__Passage shown__:
────

Straight worldlines are inertial frames of reference, curved or non-straight worldlines are non-inertial frames of reference. It's very clear that the spaceship is non-inertial frame, since it has a curved worldline, hence it's impossible to find an inertial frame attached to the ship, in which it can claim a state of rest all along the journey, as you wanted your solution to be.

However, What you considered in your calculations is the following idea:In outbound journey, the ship has an inertial frame $(t',x')$ attached to it, at the point of turnaround, the ship switches to another inertial frame $(t'',x'')$ which moves in the opposite direction with the same speed as in the outbound journey.

This act of switching inertial frames is your turning back. Now since $S'$ and $S''$ are two inertial frames in relative motion(they move opposite to each other), they have different conceptions of simultaneity. In the turnaround point, $S'$ claims events on his violet time axis are simultaneous. After switching to $S''$, you switch to another time and space axes, where the events(or points) on the green line are what is simultaneous for $S''$. It's very clear from the diagram why this act of switching creates this shift in time which is so puzzling to you.

So to sum up, the shift in time is caused by switching between two inertial frames in relative motion. When you switch between two different time axes(and space axes but this is not our concern here), this result in this shift in time of earth into the future.

Edit: I got the OP's question wrong. He wanted to ask how the shift in time for earth time(that is about $15$ years) is greater than the whole journey which is $10$ years. Well although I haven't checked your calculations, you must have done something wrong. It's pretty straight forward how to calculate the shift in time $t_\text{shift}$ from the diagram. The blue world line is made up of three parts, the first part that is before the intersection of violet line with the blue line which I'll call $\Delta t$, and the shift in time $t_\text{shift}$, and the last part which is after the intersection between the green line with the blue line which I call $\Delta t$ since by symmetry from the diagram, it's equal to the first time interval.

────

__Data provided__:
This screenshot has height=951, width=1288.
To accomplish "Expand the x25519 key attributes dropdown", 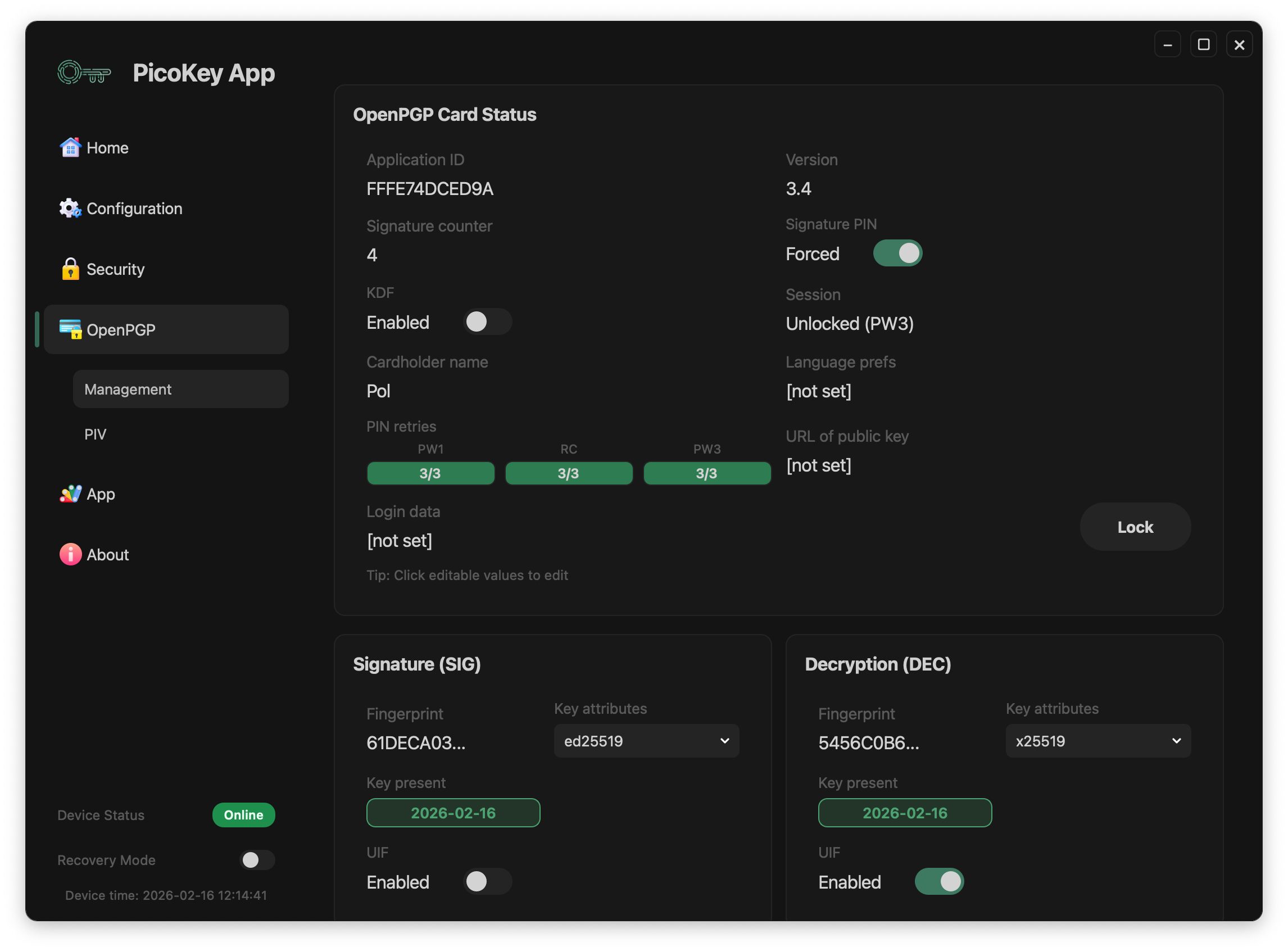I will click(1097, 741).
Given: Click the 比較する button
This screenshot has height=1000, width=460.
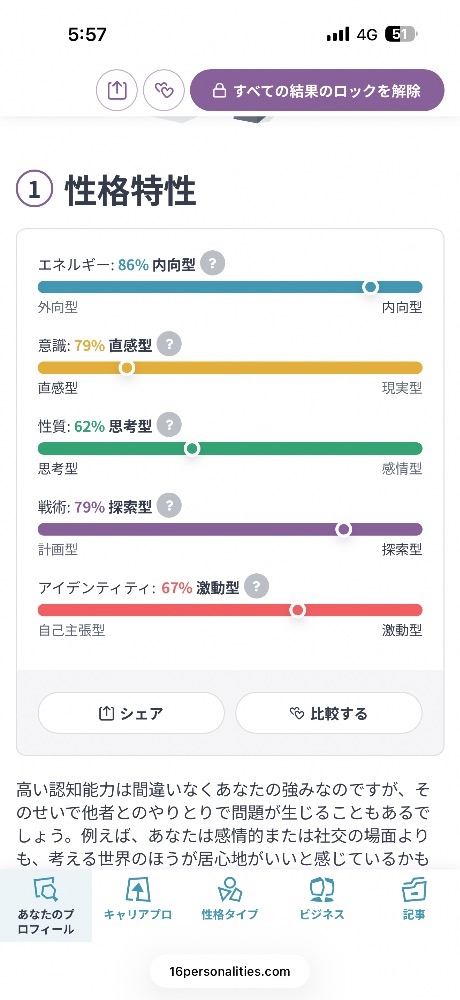Looking at the screenshot, I should [329, 713].
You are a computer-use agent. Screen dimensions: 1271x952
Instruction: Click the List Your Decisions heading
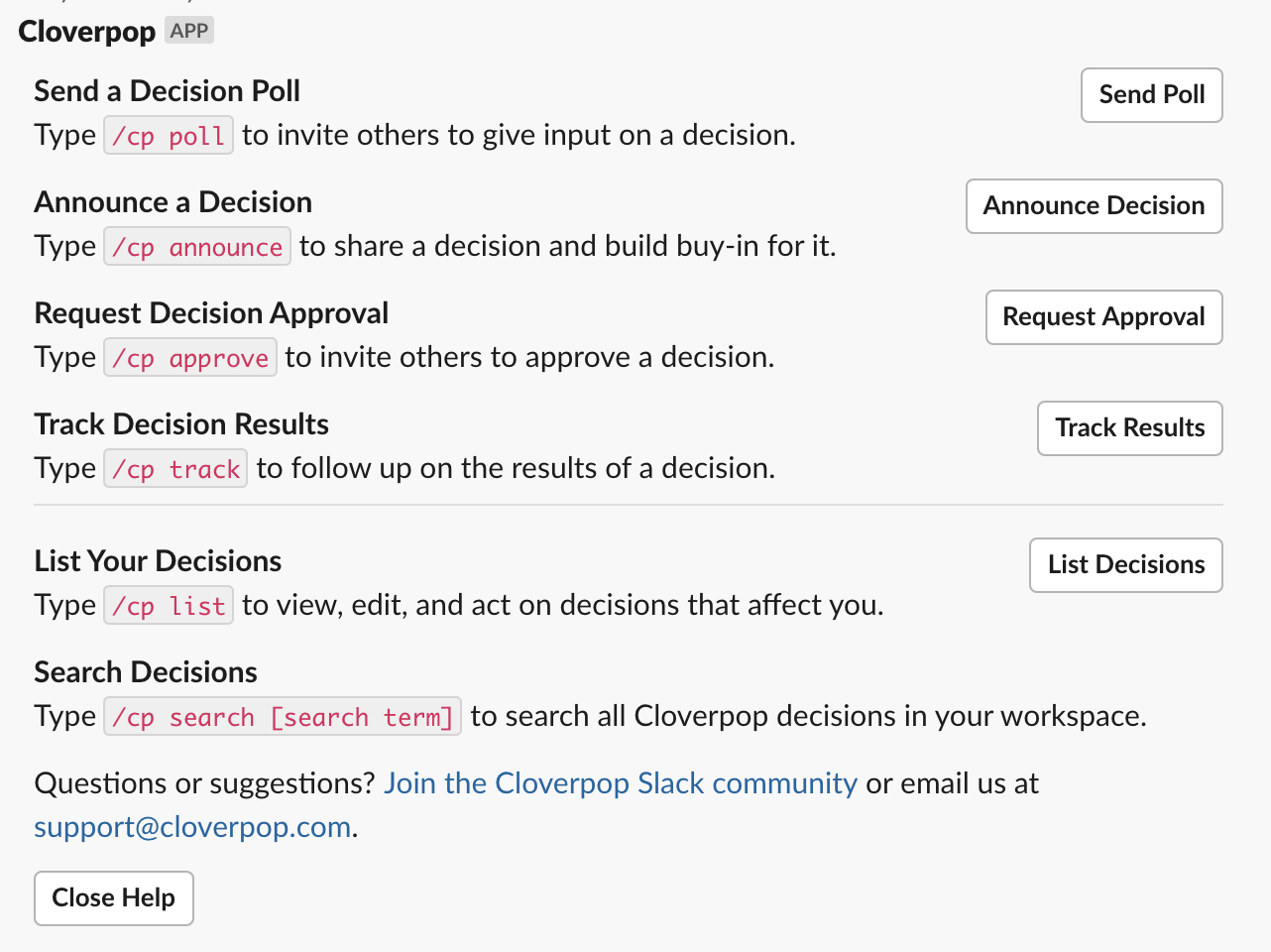pos(158,561)
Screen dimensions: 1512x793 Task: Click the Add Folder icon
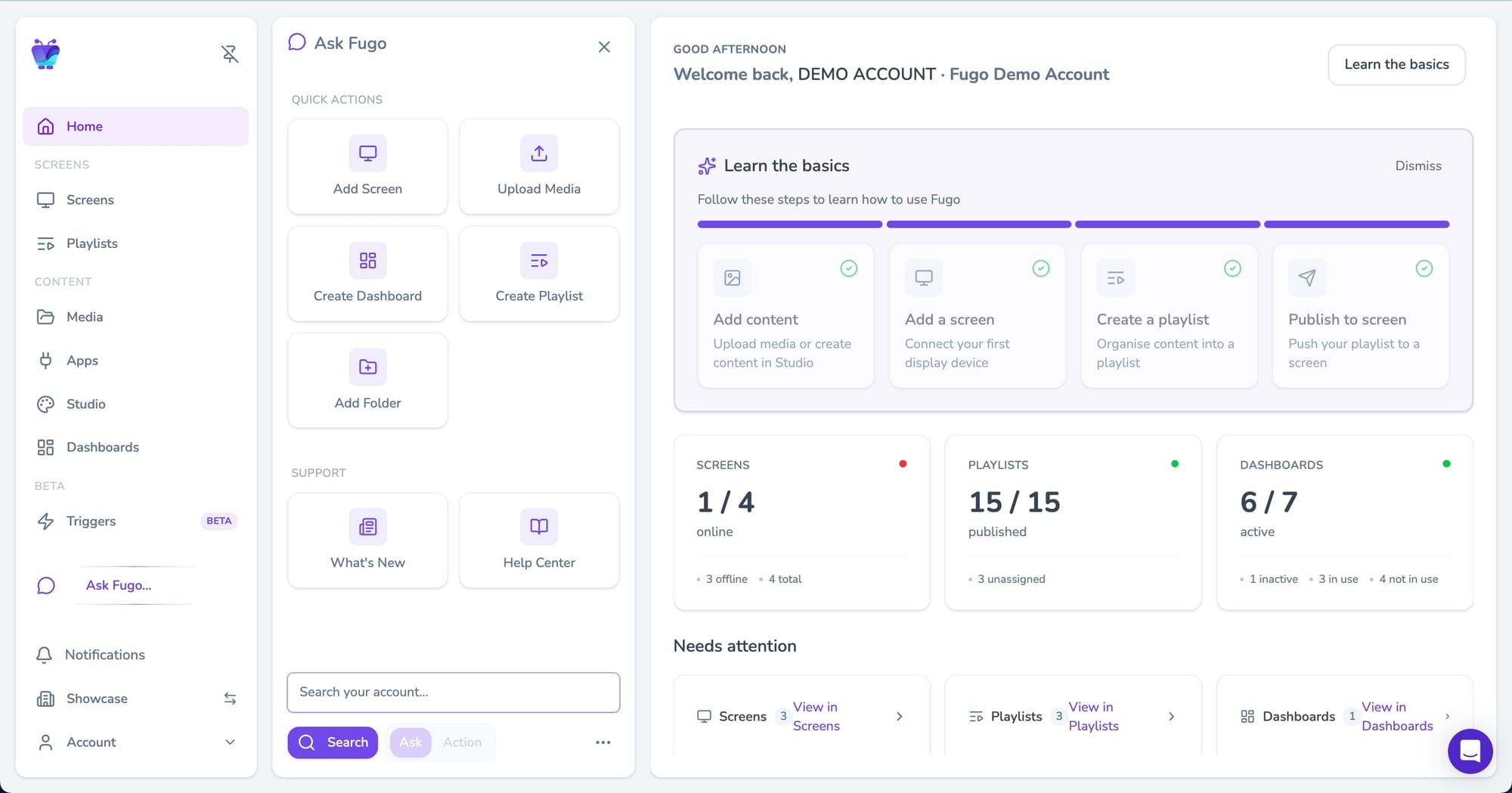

────

__The exercise__: Return the stretch of the twin-paradox explanation that begins at the words "Edit: I got" and stops after "first time interval.", copied word for word.

__Solution to this exercise__:
Edit: I got the OP's question wrong. He wanted to ask how the shift in time for earth time(that is about $15$ years) is greater than the whole journey which is $10$ years. Well although I haven't checked your calculations, you must have done something wrong. It's pretty straight forward how to calculate the shift in time $t_\text{shift}$ from the diagram. The blue world line is made up of three parts, the first part that is before the intersection of violet line with the blue line which I'll call $\Delta t$, and the shift in time $t_\text{shift}$, and the last part which is after the intersection between the green line with the blue line which I call $\Delta t$ since by symmetry from the diagram, it's equal to the first time interval.